# Website Update



## Tikka (May 14, 2007)

Hello ALL LJs

I am in the process of updating my website. At the moment the English site has been updated. The Finnish (Suomi) site also works, but is the old version.

If you have 5 minutes or so to spare, I would appreciate if you could take a quick tour of the English site and let me know what you think.

When you have completed the tour, could you please answer the Poll? And if you would like to provide additional information or comments then either PM me here or e-mail at [email protected]

Thanks again - Tony


----------



## GaryK (Jun 25, 2007)

Your "about us > Timber Cutting > timber cutting 2"

You have 2 and 3

It should be 1 and 2


----------



## Tikka (May 14, 2007)

Thanks Gary

I have re-numbered the pages 1, 2 & 3 - ready for the next update.


----------



## Toolz (Feb 26, 2008)

Nice website Tony. Links worked fast.


----------



## closetguy (Sep 29, 2007)

Looks good. I like your cutting boards.


----------



## boboswin (May 23, 2007)

Quite elegant Tony. 
I would try to get clearer- (not necessarily higher rez) photos where ever possible.
This is a visual media so clearer is always better.
Also took me a moment to find the forward and back buttons where you have multiple images
They could be a bit larger or suffixed with "forward" and "back" to make them more noticeable.
It's a good idea to list your "fair starting prices" as you did to eliminate the buyers that are not prepared for custom work.
Can you estimate shipping charges to your local markets?

Regards
Bob


----------



## Tikka (May 14, 2007)

Hello Bob

Thanks for taking the time to review my website.

*Pictures *- I know this is a problem with the quality, I hope to be able to rectify this in the summer, when I make a studio area in part of the "old house" we have on site. This should standardise the quality (not necessarily improving the quality of the photographer) I did think about getting a professional to take some photographs, but I have yet to find a friendly photographer

*FWD/BACK* - point taken, unfortunately, they are fixed in size for the web design program, but I will work on it, maybe change the colour of them to give a greater visual impact against the oak back ground.

Most of the work I undertake is within a 25km radius, then I offer free transport. It would be too complicated to include shipping charges on the pages - there is such a vast price difference for different regions here, also it is "VERY" expensive.
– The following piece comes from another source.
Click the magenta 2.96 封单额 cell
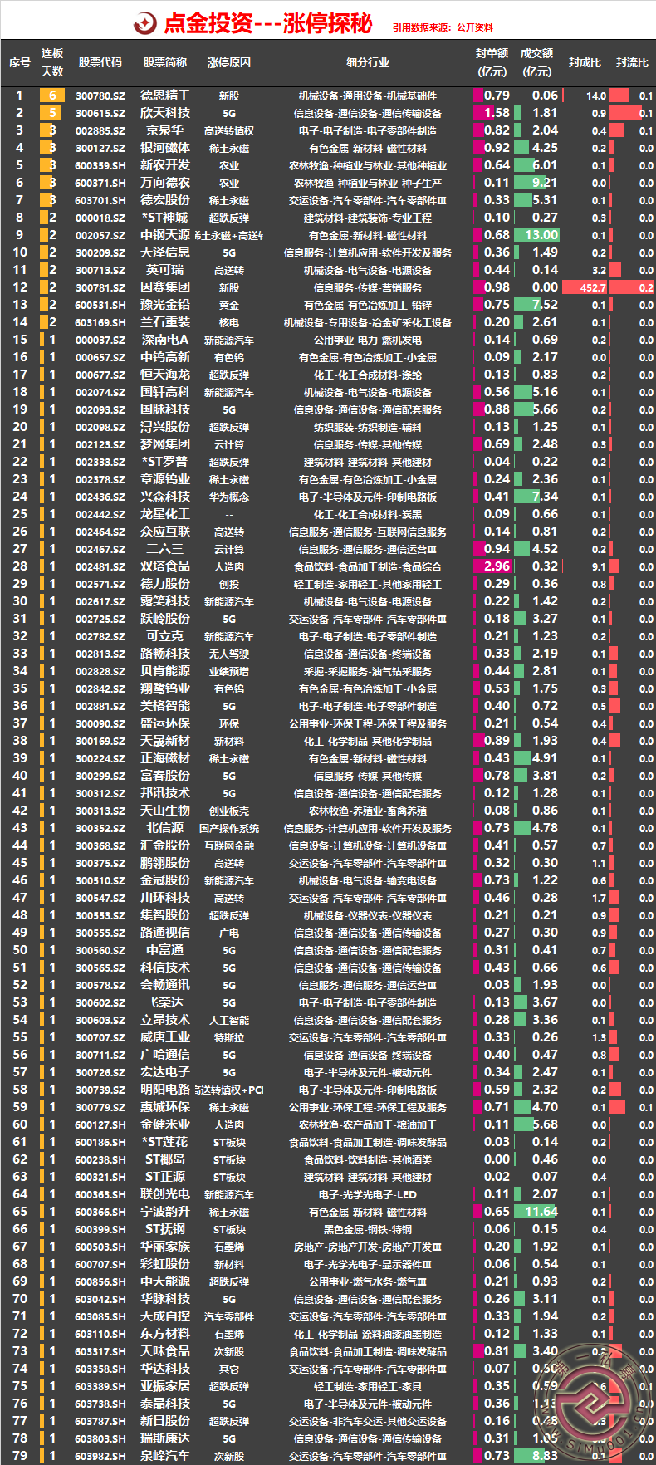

Again thanks for the feedback.


----------



## biff_kpv (Oct 28, 2007)

Tony I thought the site was good and saw nothing that was out of place or that I would change…nice job!


----------



## YorkshireStewart (Sep 20, 2007)

I just spent ten minutes driving around your site Tony. It's easy to navigate and understand. Just two pedantic points. Clicking on 'cutting boards' opens up a separate window. Top left is a button marked 'HOME' It seems superfluous. At least it didn't do anything for me! Also, somewhere on the Timber cutting section you refer to something like " ...can WEIGHT up to 600kg" rather than weigh.


----------



## Tikka (May 14, 2007)

Hello Stewart

The cutting boards - is a link to a separate and old site, which still has to be updated - there will be about 100 pages in total, in 3 different languages - so I have to get the 1st part correct, so the rest can follow - Less work to do later if I have changes to make.

The Home button used to take you back to the main page for language selection.

Weight/weigh spelling mistake corrected and will change in the next update.

Thank you for your feedback


----------



## Mario (Apr 23, 2007)

Very nice site very well layed out. I like the gallery. Good job.


----------



## Tikka (May 14, 2007)

Thanks Mario

Martin pointed me in the right direction for for the the Gallery (it pretty close to the LJ version)


----------



## joey (Sep 17, 2007)

Well Done Tony
I really liked your web site and your woodwork, you are a very talented gentlemen, and I wish great success
Joey


----------